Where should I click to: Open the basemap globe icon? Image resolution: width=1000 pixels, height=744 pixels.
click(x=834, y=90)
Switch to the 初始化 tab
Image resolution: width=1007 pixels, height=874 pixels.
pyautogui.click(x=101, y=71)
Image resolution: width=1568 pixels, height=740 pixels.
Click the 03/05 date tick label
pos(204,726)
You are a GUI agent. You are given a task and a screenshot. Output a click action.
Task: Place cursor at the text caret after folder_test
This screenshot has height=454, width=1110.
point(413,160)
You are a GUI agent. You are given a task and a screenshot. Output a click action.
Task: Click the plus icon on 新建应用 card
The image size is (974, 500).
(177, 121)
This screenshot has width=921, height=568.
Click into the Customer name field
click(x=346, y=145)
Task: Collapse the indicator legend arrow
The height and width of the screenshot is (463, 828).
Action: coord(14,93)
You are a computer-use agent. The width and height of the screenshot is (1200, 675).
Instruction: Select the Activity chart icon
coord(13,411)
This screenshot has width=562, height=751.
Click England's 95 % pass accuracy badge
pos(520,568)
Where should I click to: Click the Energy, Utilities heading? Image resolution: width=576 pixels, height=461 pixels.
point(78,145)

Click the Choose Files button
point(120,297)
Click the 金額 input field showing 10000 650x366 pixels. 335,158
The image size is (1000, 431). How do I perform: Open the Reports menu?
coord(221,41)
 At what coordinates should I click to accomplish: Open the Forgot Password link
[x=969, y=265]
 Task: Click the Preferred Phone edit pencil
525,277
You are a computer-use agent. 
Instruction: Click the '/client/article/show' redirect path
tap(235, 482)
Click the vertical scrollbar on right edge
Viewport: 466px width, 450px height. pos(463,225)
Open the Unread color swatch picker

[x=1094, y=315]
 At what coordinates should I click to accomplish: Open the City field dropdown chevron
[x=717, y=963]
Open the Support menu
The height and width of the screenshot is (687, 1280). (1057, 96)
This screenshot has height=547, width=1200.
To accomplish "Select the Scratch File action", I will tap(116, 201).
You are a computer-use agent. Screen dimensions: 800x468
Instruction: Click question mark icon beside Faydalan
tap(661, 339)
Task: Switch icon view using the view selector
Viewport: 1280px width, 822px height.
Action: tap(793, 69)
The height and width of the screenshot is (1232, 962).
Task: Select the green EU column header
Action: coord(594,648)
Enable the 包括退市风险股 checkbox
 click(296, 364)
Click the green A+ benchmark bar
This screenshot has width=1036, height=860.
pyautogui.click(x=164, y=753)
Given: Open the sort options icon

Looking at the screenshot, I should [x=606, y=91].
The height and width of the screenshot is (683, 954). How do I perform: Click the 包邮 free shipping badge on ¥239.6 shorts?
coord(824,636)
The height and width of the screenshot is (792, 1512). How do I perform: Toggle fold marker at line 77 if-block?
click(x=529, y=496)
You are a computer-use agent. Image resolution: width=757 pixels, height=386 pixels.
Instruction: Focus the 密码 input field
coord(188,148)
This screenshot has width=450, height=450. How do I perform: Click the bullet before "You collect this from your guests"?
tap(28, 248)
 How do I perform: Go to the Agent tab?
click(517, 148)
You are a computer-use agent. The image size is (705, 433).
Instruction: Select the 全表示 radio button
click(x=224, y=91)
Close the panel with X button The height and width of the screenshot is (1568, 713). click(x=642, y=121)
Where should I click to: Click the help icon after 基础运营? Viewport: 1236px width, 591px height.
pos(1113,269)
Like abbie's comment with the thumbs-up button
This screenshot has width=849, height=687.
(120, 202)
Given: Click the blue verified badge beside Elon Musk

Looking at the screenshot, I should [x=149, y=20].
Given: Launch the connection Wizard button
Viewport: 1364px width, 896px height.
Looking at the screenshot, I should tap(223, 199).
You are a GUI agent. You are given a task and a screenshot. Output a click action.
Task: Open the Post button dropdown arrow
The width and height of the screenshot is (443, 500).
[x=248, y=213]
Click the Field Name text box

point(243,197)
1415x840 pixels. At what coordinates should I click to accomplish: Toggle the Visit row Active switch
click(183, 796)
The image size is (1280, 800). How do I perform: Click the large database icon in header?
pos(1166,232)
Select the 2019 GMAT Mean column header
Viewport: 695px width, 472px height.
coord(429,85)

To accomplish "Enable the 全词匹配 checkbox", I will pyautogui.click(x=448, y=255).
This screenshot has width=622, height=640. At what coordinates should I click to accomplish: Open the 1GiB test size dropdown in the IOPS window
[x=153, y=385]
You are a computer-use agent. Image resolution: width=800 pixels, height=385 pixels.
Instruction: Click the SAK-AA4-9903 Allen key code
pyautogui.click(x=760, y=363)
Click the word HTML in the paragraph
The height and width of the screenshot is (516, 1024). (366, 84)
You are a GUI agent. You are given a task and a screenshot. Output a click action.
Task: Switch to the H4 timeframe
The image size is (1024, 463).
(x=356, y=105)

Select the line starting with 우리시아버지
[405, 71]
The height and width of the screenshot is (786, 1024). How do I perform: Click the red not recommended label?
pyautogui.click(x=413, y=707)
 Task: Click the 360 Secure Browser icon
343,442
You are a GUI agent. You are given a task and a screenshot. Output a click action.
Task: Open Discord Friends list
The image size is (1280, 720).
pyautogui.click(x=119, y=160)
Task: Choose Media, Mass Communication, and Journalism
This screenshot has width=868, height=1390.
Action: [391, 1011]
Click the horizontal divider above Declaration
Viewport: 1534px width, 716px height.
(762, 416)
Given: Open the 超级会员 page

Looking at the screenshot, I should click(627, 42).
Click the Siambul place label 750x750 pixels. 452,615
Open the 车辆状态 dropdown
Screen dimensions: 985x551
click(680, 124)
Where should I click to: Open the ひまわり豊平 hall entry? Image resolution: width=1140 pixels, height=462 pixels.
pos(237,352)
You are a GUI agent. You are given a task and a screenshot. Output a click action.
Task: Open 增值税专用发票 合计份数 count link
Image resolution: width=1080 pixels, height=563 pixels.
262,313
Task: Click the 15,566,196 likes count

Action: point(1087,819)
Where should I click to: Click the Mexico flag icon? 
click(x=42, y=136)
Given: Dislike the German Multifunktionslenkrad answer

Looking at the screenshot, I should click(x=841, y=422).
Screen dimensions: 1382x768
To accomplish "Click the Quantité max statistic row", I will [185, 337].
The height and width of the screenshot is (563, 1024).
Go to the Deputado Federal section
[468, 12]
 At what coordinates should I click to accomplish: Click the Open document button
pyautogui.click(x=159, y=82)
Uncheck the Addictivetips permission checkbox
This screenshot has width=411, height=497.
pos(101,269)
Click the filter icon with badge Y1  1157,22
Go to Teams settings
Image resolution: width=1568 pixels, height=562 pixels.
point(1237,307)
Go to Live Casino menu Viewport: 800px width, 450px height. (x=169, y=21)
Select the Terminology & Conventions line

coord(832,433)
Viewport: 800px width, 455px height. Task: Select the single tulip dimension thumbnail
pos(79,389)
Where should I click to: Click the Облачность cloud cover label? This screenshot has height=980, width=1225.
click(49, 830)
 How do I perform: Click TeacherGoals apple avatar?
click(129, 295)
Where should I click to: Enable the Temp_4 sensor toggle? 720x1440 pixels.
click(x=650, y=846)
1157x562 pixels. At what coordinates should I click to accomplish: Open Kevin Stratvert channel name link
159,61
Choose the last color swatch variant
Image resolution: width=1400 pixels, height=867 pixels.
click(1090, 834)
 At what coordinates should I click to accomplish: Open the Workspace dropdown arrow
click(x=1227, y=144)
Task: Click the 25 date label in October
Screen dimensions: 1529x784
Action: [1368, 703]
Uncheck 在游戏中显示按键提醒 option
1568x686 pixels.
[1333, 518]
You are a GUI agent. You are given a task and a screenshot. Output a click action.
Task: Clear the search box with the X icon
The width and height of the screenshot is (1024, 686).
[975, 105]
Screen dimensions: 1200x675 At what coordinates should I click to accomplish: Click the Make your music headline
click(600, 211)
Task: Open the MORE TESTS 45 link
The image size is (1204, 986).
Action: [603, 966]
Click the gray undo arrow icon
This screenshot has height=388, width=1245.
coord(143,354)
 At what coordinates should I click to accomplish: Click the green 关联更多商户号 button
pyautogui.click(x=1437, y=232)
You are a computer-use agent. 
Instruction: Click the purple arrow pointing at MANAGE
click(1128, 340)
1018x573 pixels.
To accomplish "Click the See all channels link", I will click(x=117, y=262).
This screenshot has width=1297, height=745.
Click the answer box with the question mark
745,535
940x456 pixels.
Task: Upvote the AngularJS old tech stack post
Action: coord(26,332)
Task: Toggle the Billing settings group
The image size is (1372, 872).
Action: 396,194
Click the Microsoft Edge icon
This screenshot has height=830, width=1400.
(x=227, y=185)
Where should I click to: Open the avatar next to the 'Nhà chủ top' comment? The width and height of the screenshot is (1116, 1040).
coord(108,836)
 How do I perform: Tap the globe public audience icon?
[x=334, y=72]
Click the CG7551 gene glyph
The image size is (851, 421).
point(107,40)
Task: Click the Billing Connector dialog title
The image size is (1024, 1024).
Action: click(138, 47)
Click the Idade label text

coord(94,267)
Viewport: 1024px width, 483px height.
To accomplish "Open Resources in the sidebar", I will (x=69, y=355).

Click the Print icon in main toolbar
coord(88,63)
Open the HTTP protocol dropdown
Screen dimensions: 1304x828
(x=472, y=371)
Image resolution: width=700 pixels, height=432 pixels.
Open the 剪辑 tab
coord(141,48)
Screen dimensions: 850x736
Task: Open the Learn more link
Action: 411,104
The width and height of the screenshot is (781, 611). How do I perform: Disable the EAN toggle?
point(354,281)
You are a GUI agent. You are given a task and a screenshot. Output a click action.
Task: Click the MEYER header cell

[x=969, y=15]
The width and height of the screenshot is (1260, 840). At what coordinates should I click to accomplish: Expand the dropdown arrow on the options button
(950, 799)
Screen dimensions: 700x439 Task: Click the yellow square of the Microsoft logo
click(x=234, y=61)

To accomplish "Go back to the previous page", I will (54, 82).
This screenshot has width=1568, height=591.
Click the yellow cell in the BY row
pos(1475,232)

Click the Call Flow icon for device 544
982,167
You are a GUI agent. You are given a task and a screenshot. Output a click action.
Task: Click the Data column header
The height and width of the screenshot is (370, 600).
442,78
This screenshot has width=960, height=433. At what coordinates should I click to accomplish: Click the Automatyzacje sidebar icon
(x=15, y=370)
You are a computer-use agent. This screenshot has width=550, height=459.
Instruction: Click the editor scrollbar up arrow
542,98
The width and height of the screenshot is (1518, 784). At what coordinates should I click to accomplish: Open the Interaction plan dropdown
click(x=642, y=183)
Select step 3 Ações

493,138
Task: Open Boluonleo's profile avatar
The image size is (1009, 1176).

•••••

No line before the one containing "The width and height of the screenshot is (1518, 784)." belongs in the answer; give again exactly that line and all lines after it through the end of the data.

The width and height of the screenshot is (1518, 784). At what coordinates should I click to accomplish: Open the Interaction plan dropdown
click(x=642, y=183)
Select step 3 Ações

493,138
Task: Open Boluonleo's profile avatar
The image size is (1009, 1176).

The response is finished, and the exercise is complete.